## Given information

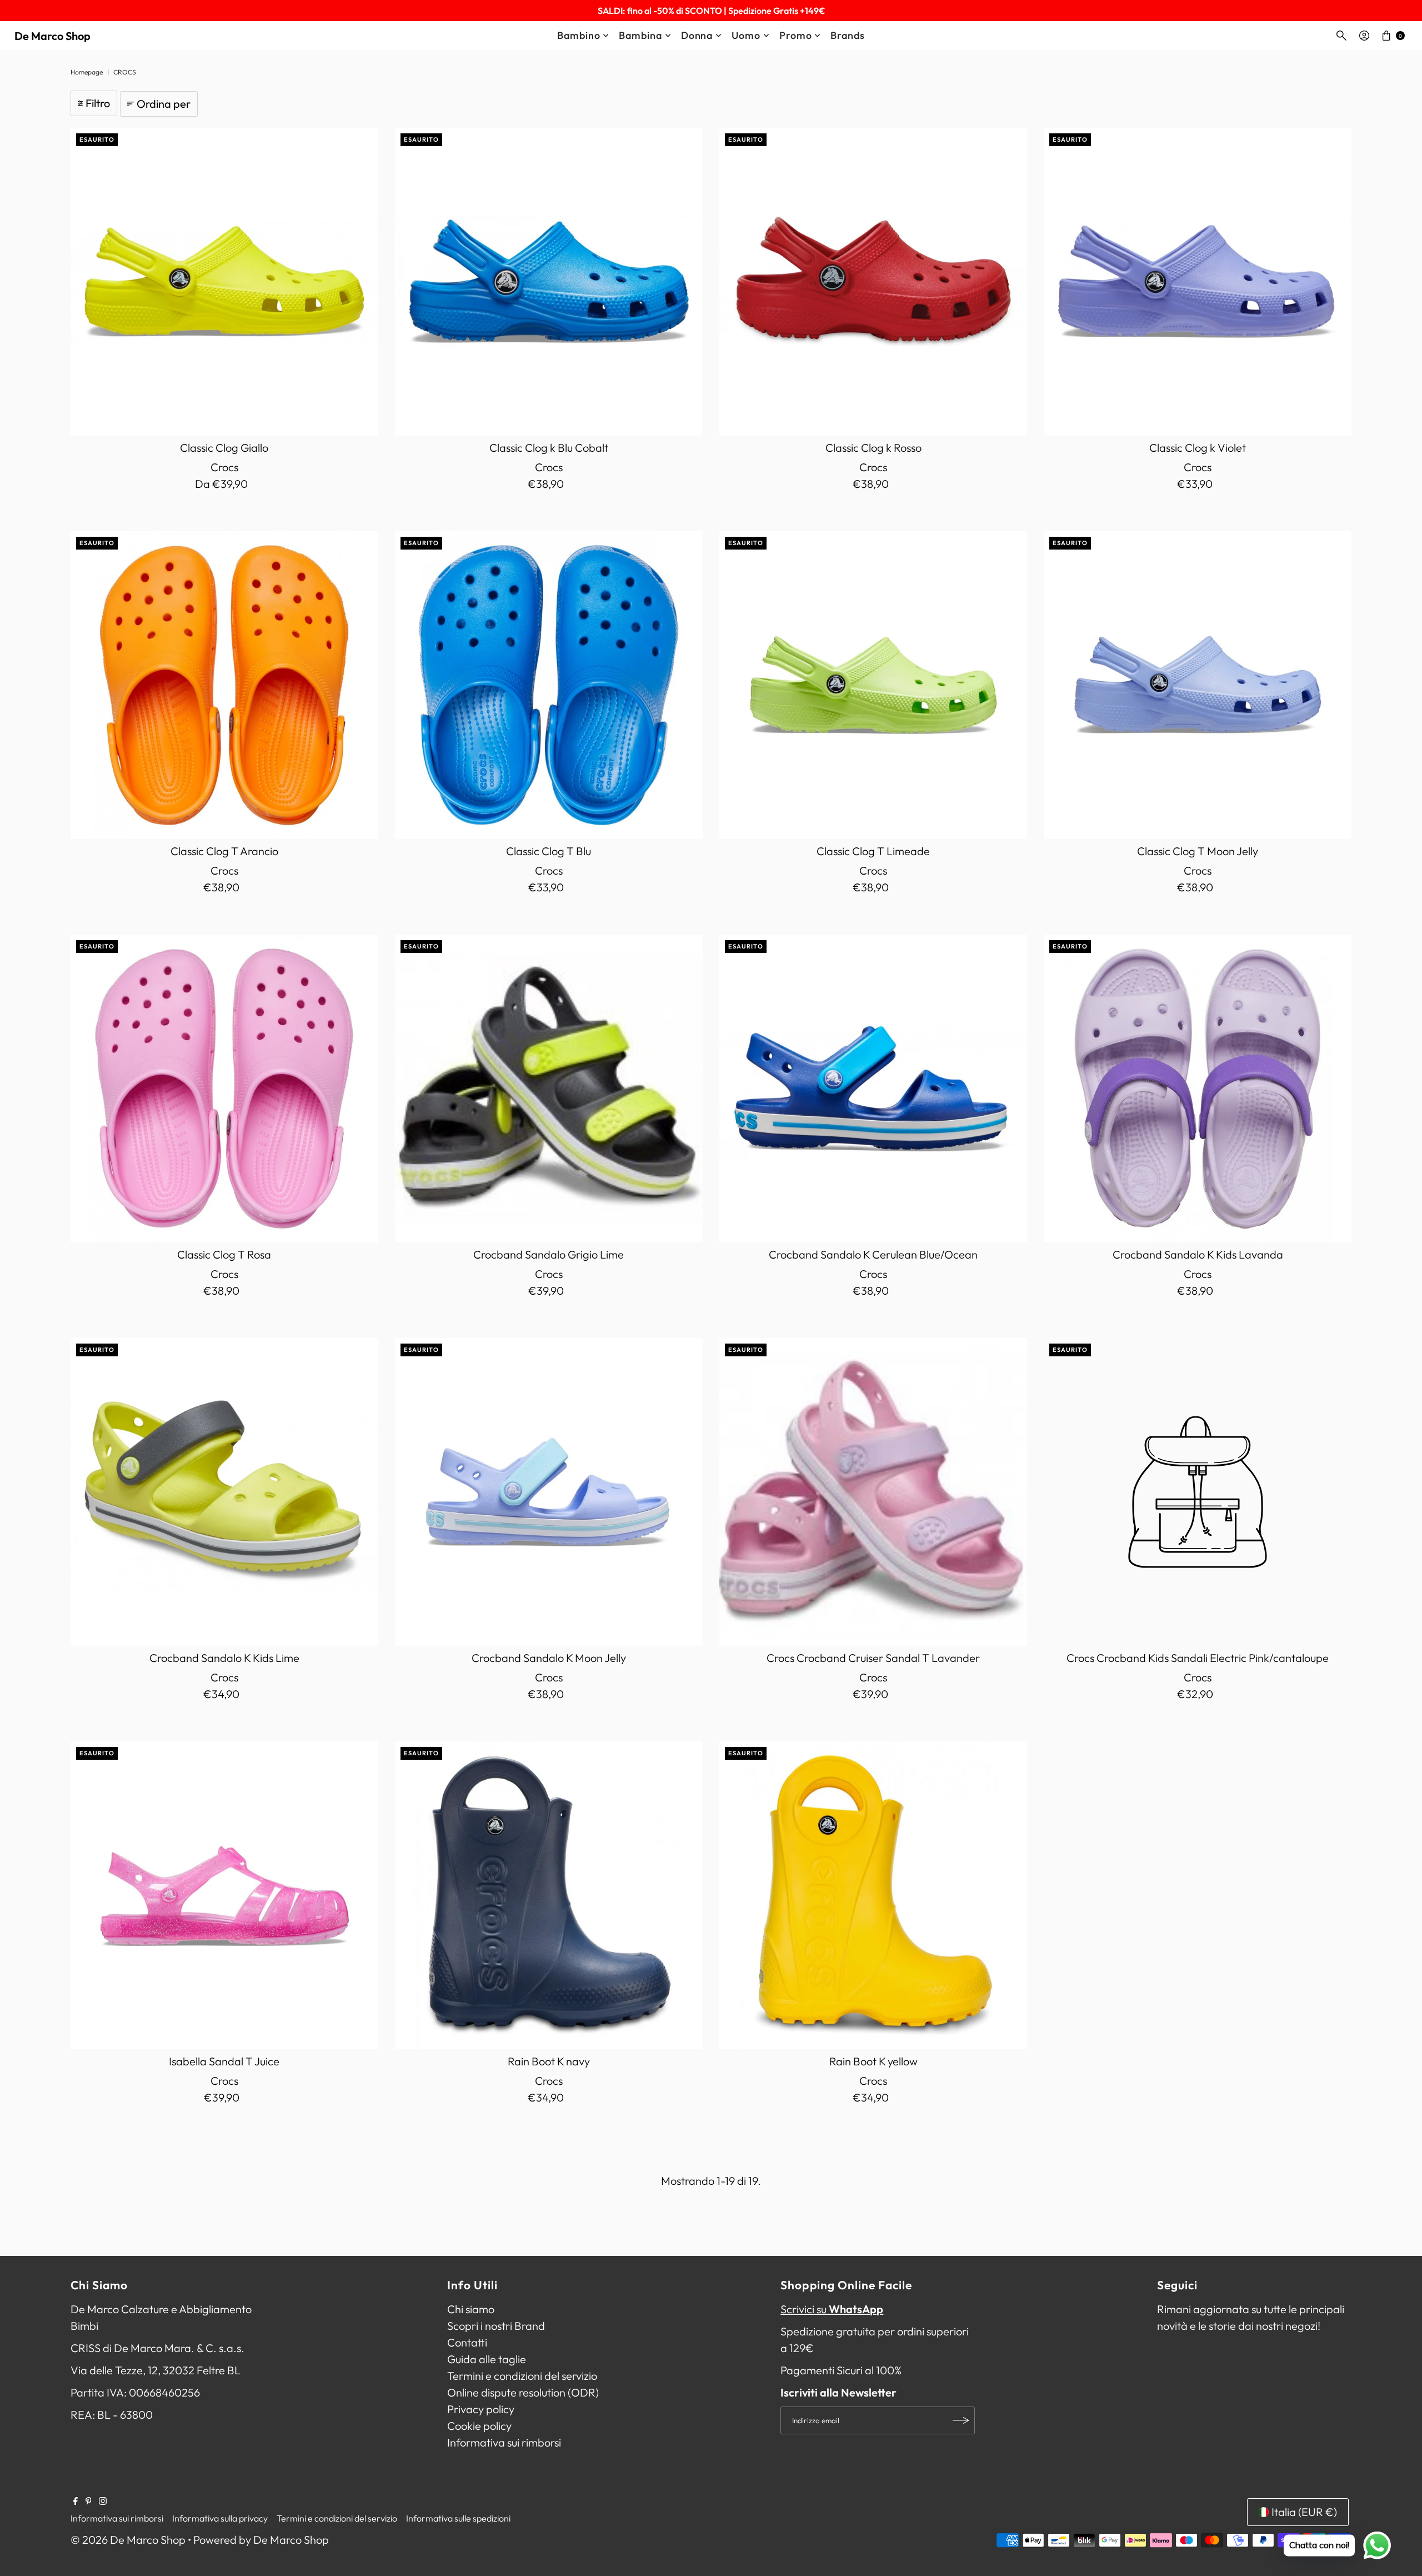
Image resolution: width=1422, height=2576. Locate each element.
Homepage (87, 72)
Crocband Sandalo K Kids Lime (224, 1658)
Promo (795, 35)
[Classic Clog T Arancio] (224, 685)
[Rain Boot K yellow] (873, 1895)
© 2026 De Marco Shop (128, 2540)
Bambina (640, 35)
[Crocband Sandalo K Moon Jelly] (549, 1492)
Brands (847, 35)
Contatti (467, 2342)
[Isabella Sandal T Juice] (224, 1895)
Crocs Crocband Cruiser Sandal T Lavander (873, 1658)
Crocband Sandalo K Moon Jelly (549, 1658)
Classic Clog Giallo (224, 448)
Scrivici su (831, 2309)
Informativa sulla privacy (220, 2518)
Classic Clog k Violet (1197, 448)
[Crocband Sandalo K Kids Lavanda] (1197, 1088)
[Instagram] (103, 2501)
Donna (697, 35)
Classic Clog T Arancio (224, 851)
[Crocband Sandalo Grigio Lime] (549, 1088)
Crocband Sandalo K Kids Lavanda (1198, 1254)
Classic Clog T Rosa (224, 1254)
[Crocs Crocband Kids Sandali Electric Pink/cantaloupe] (1197, 1492)
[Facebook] (75, 2501)
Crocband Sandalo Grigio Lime (548, 1254)
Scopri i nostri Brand (496, 2326)
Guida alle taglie (486, 2359)
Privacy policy (480, 2409)
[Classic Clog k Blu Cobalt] (549, 282)
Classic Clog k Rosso (873, 448)
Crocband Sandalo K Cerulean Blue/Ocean (873, 1254)
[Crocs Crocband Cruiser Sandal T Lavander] (873, 1492)
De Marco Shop (52, 36)
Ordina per (164, 104)
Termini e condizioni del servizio (522, 2376)
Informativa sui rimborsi (504, 2442)
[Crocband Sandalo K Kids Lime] (224, 1492)
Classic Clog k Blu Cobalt (548, 448)
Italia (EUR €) (1304, 2512)
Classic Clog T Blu (548, 851)
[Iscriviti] (961, 2420)
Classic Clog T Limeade (873, 851)
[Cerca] (1341, 35)
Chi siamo (470, 2309)
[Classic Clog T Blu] (549, 685)
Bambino (578, 35)
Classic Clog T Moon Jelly (1197, 851)
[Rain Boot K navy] (549, 1895)
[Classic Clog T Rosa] (224, 1088)
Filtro (98, 103)
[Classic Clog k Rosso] (873, 282)
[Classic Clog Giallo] (224, 282)
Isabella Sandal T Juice (224, 2061)
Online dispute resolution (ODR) (523, 2392)
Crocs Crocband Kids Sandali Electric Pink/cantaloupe (1197, 1658)
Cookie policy (479, 2426)
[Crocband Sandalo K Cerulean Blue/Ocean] (873, 1088)
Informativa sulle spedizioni (458, 2518)
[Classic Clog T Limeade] (873, 685)
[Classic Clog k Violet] (1197, 282)
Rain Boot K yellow (873, 2061)
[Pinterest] (89, 2501)
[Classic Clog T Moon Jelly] (1197, 685)
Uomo (746, 35)
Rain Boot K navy (549, 2061)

## What is being asked
Find all the lines with "Pink" in the data and copy them.

## Task answer
[Crocs Crocband Kids Sandali Electric Pink/cantaloupe] (1197, 1492)
Crocs Crocband Kids Sandali Electric Pink/cantaloupe (1197, 1658)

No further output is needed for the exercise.